Data shown: Begin

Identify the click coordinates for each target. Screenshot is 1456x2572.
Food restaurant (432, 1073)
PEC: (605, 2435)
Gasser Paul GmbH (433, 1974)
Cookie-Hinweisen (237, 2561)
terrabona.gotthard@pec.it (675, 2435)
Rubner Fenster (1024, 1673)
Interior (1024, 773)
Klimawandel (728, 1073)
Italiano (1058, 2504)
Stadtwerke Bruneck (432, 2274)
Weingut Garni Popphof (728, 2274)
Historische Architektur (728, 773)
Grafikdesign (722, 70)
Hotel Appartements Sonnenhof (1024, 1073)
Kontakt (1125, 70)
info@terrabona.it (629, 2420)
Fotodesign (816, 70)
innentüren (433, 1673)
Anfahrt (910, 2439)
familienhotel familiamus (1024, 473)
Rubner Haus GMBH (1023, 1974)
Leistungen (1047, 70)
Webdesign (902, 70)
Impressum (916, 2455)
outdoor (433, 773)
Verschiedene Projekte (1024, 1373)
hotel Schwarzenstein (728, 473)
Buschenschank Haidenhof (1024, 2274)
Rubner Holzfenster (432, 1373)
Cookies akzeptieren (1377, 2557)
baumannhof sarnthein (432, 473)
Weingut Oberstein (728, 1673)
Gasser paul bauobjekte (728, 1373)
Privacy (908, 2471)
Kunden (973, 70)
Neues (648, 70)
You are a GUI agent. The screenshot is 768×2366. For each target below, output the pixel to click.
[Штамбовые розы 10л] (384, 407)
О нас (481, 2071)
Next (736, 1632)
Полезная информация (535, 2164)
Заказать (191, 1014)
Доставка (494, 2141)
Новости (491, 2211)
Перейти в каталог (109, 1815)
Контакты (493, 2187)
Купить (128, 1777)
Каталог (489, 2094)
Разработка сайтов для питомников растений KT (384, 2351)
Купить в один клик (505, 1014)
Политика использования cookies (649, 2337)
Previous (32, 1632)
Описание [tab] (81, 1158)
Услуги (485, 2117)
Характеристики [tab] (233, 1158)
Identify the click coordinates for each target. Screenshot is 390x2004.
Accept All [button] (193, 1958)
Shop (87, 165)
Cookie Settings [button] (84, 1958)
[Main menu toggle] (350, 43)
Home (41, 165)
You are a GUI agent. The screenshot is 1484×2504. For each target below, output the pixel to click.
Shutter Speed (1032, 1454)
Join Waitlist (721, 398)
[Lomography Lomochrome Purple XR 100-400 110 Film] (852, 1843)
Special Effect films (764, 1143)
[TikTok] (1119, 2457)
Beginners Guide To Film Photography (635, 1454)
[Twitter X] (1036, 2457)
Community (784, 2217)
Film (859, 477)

Data shown: End

**What to do**. Return the lines above, starting at the one that contains "Impressum (916, 2455)" and running through the last, exactly as they appear, with no extra lines.

**Result of the task**.
Impressum (916, 2455)
outdoor (433, 773)
Verschiedene Projekte (1024, 1373)
hotel Schwarzenstein (728, 473)
Buschenschank Haidenhof (1024, 2274)
Rubner Holzfenster (432, 1373)
Cookies akzeptieren (1377, 2557)
baumannhof sarnthein (432, 473)
Weingut Oberstein (728, 1673)
Gasser paul bauobjekte (728, 1373)
Privacy (908, 2471)
Kunden (973, 70)
Neues (648, 70)
You are a GUI agent. The screenshot is 768×2366. For each target below, output the pixel to click.
[Штамбовые розы 10л] (384, 407)
О нас (481, 2071)
Next (736, 1632)
Полезная информация (535, 2164)
Заказать (191, 1014)
Доставка (494, 2141)
Новости (491, 2211)
Перейти в каталог (109, 1815)
Контакты (493, 2187)
Купить (128, 1777)
Каталог (489, 2094)
Разработка сайтов для питомников растений KT (384, 2351)
Купить в один клик (505, 1014)
Политика использования cookies (649, 2337)
Previous (32, 1632)
Описание [tab] (81, 1158)
Услуги (485, 2117)
Характеристики [tab] (233, 1158)
Identify the click coordinates for each target. Screenshot is 390x2004.
Accept All [button] (193, 1958)
Shop (87, 165)
Cookie Settings [button] (84, 1958)
[Main menu toggle] (350, 43)
Home (41, 165)
You are a GUI agent. The screenshot is 1484×2504. For each target below, output the pixel to click.
Shutter Speed (1032, 1454)
Join Waitlist (721, 398)
[Lomography Lomochrome Purple XR 100-400 110 Film] (852, 1843)
Special Effect films (764, 1143)
[TikTok] (1119, 2457)
Beginners Guide To Film Photography (635, 1454)
[Twitter X] (1036, 2457)
Community (784, 2217)
Film (859, 477)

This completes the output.